Je vais le laisser et de suite combiner les moyens d'une rencontre entre lui et ma fille.

(Haut.)

Mon honorable seigneur, je vais très humblement prendre congé de vous.

HAMLET. - Vous ne sauriez, Sir, rien me prendre 

Dont je fasse plus volontiers l'abandon,

Excepté ma vie, excepté ma vie, excepté ma vie.

 

POLONIUS. - Adieu, My Lord!

 

HAMLET, à part. - fastidieux vieux fous!

 

Entrent Rosencrantz et Guildenstern.

 

POLONIUS. - Vous cherchez le seigneur Hamlet?. Le voilà.

 

ROSENCRANTZ, à Polonius. - Dieu vous garde, Sir!

 

(Sort Polonius.).

 

GUILDENSTERN. - My Lord!

 

ROSENCRANTZ. – My Dear Lord!.

 

HAMLET. - Mes bons, mes excellents amis! Comment vas-tu, Guildenstern?

Ah! Rosencrantz! Braves enfants, comment allez-vous,vous deux ?

 

ROSENCRANTZ. - Comme tous les enfants de la terre.

 

GUILDENSTERN. - Heureux, en ce sens que nous ne sommes pas trop heureux. 

Sur le chapeau de la fortune, nous ne sommes pas le dernier bouton.

 

HAMLET. - Ni la semelle de son soulier?.

 

ROSENCRANTZ. - Ni l'une ni l'autre, My Lord.

 

HAMLET. - Alors vous vivez près de sa ceinture, au centre de ses faveurs.

 

GUILDENSTERN. - Oui, nous sommes dans son intimité.

 

HAMLET. - Dans les parties intimes de la fortune?. Oh! rien de plus vrai : 

C'est une putain. Quelles nouvelles ?

ROSENCRANTZ. - Aucune, My Lord, si ce n'est que le monde est devenu vertueux.

HAMLET. - Alors le jour du jugement est proche ; mais votre nouvelle n'est pas vraie. 

Laissez-moi vous faire une question plus personnelle : 

Qu'avez-vous donc fait à la fortune, mes bons amis,

Pour qu'elle vous envoie en prison ici?

GUILDENSTERN. - En prison, My Lord ?

HAMLET. - Le Danemark est une prison.

ROSENCRANTZ. - Alors le monde en est une aussi.

HAMLET. - Et une belle encore, dans laquelle il y a beaucoup de cellules,

De cachots et de donjons. Le Danemark est une des pires.

ROSENCRANTZ. - Nous ne sommes pas de cet avis, My Lord.

HAMLET. - C'est qu'alors ce n'en est point une pour vous ; 

Car il n'y a de bien et de mal que selon l'opinion qu'on a. Pour moi, c'est une prison.
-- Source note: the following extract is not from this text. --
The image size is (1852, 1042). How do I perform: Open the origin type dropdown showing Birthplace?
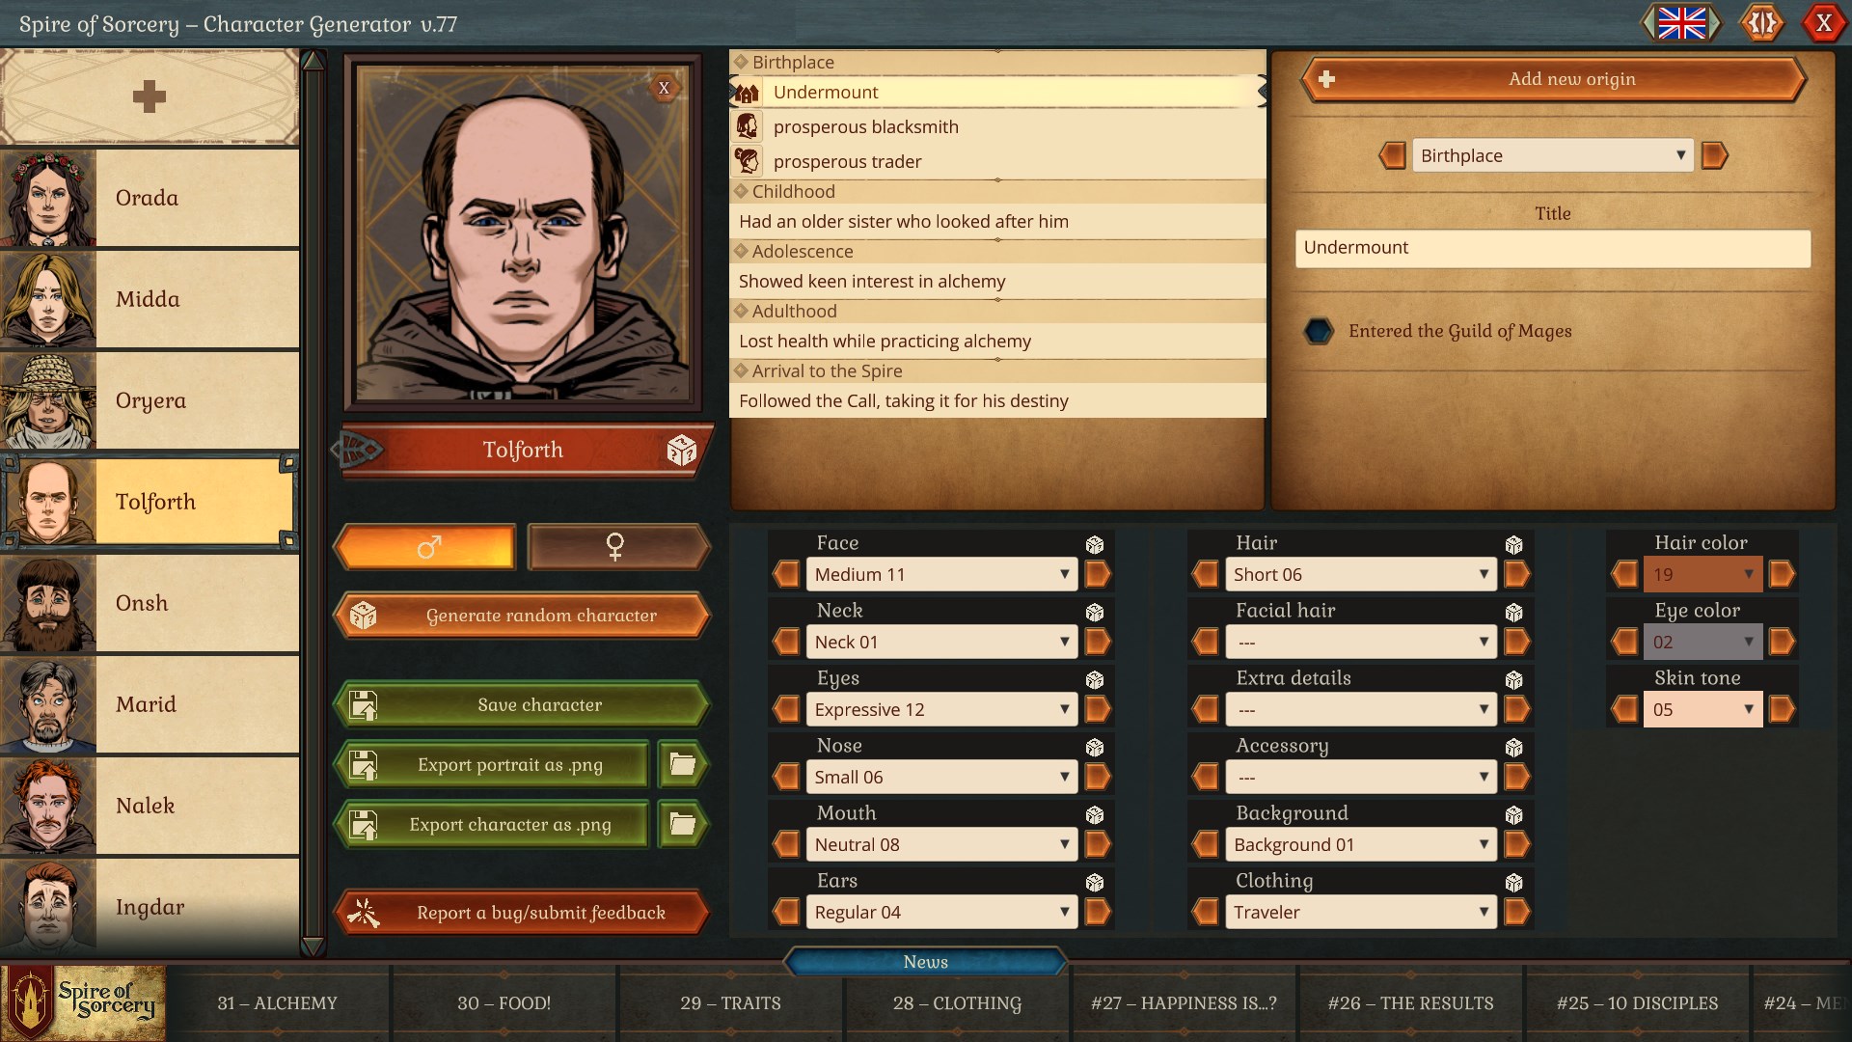(x=1551, y=155)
ROSENCRANTZ. - Soit! Alors c'est votre ambition qui en fait une prison pour vous : 

Votre pensée y est trop à l'étroit.

HAMLET. - ô Dieu! je pourrais être enfermé dans une coquille de noix, 

Et me regarder comme le roi d'un espace infini, si je n'avais pas de mauvais rêves.

GUILDENSTERN. - Ces rêves-là sont justement l'ambition ; 

Car toute la substance de l'ambition n'est que l'ombre d'un rêve.

HAMLET. - Un rêve n'est lui-même qu'une ombre.

ROSENCRANTZ. - C'est vrai ; et je tiens l'ambition pour chose 

Si aérienne et si légère, qu'elle n'est que l'ombre d'une ombre.

HAMLET. - En ce cas, nos corps sont des mendiants et nos monarques 

Et nos héros bouffis sont les ombres de mendiants... 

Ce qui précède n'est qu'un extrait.